[Dataset rows]
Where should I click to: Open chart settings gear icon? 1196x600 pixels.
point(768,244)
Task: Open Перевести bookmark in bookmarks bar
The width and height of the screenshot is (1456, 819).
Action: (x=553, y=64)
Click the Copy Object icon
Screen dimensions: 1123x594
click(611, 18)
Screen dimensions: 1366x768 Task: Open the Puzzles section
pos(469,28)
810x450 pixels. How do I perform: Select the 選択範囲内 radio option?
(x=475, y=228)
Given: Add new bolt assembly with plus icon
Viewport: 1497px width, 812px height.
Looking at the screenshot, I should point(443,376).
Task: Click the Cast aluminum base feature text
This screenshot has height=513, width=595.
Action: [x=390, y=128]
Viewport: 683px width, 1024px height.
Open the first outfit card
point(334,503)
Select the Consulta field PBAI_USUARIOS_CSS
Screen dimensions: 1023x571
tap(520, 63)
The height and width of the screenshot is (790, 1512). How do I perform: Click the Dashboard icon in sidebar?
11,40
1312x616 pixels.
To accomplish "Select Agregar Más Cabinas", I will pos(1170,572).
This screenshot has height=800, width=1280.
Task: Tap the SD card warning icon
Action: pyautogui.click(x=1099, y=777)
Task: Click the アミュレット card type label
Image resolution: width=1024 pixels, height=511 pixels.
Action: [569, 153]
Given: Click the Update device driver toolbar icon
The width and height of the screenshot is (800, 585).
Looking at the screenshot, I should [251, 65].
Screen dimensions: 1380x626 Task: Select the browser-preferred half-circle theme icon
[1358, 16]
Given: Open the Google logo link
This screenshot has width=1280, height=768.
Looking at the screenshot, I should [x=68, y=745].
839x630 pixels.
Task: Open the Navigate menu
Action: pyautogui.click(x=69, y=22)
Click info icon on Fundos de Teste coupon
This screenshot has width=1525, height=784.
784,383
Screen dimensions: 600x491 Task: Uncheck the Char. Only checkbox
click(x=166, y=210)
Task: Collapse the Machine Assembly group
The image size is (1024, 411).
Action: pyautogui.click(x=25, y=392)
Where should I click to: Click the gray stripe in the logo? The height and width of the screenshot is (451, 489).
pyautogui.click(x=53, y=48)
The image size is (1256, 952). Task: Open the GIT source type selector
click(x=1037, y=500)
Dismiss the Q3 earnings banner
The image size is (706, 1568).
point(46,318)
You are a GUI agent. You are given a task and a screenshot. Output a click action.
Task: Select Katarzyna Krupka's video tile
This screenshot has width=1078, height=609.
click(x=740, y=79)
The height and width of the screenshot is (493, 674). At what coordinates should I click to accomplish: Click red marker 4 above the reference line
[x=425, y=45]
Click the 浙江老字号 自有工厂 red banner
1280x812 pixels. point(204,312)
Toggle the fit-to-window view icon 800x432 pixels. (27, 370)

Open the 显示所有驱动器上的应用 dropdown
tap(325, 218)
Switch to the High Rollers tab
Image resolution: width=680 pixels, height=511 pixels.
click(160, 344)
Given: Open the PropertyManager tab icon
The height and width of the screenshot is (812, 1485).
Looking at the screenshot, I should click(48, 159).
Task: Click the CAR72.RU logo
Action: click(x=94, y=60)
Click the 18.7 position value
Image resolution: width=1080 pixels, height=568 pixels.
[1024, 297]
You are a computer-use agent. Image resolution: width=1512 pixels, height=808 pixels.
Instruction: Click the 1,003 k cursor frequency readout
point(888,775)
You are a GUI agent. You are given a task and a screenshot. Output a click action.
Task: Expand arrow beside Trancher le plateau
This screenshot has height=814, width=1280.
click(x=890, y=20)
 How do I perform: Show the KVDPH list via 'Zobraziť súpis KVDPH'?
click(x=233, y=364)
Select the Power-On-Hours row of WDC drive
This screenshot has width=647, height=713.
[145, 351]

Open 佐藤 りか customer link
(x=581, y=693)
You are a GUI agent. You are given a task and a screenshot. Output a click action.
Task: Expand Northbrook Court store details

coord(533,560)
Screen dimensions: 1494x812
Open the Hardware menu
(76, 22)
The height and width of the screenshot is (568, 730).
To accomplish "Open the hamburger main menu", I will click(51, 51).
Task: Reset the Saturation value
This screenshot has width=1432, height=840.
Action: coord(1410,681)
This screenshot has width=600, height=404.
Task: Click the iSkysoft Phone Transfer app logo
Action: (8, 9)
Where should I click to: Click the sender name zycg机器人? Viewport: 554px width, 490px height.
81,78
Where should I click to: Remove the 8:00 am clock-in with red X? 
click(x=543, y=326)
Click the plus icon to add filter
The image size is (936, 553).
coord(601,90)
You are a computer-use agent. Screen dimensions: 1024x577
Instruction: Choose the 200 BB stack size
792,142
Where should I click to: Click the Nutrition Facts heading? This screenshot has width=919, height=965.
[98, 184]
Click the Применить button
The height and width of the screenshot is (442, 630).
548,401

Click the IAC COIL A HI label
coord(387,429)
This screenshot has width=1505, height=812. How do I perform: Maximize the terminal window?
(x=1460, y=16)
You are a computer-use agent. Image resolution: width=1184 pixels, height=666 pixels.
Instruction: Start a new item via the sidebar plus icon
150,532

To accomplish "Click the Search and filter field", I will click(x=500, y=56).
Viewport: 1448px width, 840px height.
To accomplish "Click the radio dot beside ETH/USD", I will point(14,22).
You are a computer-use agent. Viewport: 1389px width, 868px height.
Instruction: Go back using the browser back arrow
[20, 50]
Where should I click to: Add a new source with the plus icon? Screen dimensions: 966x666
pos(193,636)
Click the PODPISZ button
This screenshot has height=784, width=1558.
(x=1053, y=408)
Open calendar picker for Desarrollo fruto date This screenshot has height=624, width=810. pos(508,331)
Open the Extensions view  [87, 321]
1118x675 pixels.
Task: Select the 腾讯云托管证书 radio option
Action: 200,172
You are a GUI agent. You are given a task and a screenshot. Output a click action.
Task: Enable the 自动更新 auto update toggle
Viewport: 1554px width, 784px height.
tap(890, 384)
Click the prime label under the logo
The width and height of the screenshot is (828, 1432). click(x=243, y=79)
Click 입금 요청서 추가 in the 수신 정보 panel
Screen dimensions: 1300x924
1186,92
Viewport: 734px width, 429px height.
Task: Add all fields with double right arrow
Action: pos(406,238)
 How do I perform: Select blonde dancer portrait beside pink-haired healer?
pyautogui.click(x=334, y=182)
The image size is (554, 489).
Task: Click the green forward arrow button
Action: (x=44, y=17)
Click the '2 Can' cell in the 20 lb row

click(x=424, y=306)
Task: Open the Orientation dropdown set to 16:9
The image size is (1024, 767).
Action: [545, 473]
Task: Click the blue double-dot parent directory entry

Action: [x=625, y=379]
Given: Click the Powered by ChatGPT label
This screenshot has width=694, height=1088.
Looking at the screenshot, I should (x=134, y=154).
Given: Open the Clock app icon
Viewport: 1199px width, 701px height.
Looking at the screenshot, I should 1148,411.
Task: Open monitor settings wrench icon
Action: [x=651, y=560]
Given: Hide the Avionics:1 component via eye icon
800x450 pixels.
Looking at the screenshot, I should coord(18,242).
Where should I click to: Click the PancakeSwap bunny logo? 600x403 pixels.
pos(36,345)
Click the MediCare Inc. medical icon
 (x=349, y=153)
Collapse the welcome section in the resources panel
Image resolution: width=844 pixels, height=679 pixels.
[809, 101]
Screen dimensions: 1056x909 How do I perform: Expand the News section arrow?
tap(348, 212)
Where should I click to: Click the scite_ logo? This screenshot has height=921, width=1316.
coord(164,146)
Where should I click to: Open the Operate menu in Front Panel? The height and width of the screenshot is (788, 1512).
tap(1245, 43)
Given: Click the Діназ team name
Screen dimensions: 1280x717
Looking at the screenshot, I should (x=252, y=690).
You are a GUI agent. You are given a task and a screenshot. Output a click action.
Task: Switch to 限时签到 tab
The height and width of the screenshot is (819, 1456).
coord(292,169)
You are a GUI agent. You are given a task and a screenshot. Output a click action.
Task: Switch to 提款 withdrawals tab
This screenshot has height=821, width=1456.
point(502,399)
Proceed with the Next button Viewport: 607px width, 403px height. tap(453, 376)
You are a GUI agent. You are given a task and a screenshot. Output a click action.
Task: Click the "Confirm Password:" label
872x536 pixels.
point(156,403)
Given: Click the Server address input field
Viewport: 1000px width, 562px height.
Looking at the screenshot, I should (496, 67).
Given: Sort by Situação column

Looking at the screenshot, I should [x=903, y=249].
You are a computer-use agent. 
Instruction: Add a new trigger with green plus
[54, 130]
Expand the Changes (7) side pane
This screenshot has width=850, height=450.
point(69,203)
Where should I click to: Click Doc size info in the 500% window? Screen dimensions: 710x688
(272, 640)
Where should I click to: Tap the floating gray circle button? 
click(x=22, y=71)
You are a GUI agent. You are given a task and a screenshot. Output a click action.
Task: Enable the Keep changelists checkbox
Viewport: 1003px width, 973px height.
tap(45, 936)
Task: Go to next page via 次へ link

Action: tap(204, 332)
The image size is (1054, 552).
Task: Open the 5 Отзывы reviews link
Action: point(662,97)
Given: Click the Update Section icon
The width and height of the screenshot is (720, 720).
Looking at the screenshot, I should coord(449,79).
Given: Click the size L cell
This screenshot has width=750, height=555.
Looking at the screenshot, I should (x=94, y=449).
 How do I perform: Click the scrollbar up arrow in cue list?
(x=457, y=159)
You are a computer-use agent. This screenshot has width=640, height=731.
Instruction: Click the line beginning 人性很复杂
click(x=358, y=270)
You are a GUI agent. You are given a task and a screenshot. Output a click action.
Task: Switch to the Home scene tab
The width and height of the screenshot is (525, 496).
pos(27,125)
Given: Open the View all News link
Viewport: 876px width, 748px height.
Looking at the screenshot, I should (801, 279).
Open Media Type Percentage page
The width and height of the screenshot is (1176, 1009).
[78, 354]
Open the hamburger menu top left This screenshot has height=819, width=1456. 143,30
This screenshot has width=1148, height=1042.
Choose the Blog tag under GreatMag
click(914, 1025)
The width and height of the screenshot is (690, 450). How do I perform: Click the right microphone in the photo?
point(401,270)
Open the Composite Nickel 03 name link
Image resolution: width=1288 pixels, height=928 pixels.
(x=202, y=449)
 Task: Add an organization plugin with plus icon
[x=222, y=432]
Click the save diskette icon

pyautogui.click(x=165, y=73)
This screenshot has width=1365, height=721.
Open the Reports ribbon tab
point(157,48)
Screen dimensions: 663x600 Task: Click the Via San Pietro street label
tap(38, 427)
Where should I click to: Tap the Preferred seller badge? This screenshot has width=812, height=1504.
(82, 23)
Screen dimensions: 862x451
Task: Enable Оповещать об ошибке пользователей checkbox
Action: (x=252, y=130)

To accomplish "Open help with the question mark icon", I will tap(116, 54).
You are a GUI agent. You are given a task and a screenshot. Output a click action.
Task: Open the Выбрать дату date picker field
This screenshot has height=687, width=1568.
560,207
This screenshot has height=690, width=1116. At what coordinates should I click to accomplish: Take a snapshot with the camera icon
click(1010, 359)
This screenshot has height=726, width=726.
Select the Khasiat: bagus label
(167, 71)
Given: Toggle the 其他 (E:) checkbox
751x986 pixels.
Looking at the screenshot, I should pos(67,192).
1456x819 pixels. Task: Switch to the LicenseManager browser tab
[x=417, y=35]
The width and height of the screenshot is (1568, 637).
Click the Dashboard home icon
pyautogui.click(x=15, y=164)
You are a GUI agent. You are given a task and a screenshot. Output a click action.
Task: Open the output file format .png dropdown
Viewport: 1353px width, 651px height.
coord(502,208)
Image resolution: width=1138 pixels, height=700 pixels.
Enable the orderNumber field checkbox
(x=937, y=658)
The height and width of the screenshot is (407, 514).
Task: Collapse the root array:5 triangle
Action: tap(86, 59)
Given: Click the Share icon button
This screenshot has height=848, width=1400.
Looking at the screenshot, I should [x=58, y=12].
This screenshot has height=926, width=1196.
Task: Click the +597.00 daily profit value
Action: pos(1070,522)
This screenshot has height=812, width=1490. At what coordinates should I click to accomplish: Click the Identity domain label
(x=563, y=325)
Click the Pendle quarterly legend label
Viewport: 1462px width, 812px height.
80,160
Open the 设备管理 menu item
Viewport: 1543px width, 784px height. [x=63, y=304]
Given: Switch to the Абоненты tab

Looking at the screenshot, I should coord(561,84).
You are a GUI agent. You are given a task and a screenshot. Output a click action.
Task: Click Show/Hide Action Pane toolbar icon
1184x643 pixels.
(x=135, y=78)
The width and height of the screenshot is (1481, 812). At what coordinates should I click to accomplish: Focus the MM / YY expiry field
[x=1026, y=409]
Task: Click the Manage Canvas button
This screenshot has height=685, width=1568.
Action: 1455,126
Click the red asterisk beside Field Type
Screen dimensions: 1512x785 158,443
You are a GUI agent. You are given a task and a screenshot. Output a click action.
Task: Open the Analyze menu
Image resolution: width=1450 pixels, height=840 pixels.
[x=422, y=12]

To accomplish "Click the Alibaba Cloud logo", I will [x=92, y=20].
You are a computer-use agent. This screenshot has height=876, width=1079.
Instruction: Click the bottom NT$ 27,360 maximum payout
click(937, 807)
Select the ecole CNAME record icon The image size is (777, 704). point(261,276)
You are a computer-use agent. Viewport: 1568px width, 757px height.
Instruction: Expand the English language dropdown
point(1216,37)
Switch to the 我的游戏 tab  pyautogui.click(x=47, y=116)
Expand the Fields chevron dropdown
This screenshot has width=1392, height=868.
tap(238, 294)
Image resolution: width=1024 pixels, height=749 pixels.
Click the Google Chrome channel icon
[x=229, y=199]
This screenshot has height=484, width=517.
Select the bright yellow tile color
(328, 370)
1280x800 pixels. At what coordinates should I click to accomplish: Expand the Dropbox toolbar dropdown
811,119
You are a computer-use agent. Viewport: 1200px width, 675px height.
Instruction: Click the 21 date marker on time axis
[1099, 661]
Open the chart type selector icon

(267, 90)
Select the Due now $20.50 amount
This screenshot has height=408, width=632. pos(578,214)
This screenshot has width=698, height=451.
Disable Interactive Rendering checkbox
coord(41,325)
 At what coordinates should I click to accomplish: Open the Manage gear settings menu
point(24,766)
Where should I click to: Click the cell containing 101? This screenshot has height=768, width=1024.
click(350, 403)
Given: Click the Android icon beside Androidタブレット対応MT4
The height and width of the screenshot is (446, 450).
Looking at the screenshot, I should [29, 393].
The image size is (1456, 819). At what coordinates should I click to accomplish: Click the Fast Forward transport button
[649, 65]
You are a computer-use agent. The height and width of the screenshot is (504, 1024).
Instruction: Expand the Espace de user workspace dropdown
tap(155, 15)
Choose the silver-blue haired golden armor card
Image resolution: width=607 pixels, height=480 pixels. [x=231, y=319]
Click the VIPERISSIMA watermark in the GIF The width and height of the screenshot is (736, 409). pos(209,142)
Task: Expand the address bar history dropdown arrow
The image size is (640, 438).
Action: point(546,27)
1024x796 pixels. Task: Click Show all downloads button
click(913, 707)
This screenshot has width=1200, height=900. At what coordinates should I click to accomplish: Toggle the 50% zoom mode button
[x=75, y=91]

INSTRUCTIONS TO FOLLOW =>
Recast the records from the line with "The height and width of the screenshot is (493, 674)." to the line with "Action: click(x=94, y=60)", both included, as a JSON list of strings with one string per line and no entries for blank lines.

FINISHED EXERCISE =>
[
  "The height and width of the screenshot is (493, 674). At what coordinates should I click to accomplish: Click red marker 4 above the reference line",
  "[x=425, y=45]",
  "Click the 浙江老字号 自有工厂 red banner",
  "1280x812 pixels. point(204,312)",
  "Toggle the fit-to-window view icon 800x432 pixels. (27, 370)",
  "Open the 显示所有驱动器上的应用 dropdown",
  "tap(325, 218)",
  "Switch to the High Rollers tab",
  "Image resolution: width=680 pixels, height=511 pixels.",
  "click(160, 344)",
  "Given: Open the PropertyManager tab icon",
  "The height and width of the screenshot is (812, 1485).",
  "Looking at the screenshot, I should click(48, 159).",
  "Task: Click the CAR72.RU logo",
  "Action: click(x=94, y=60)"
]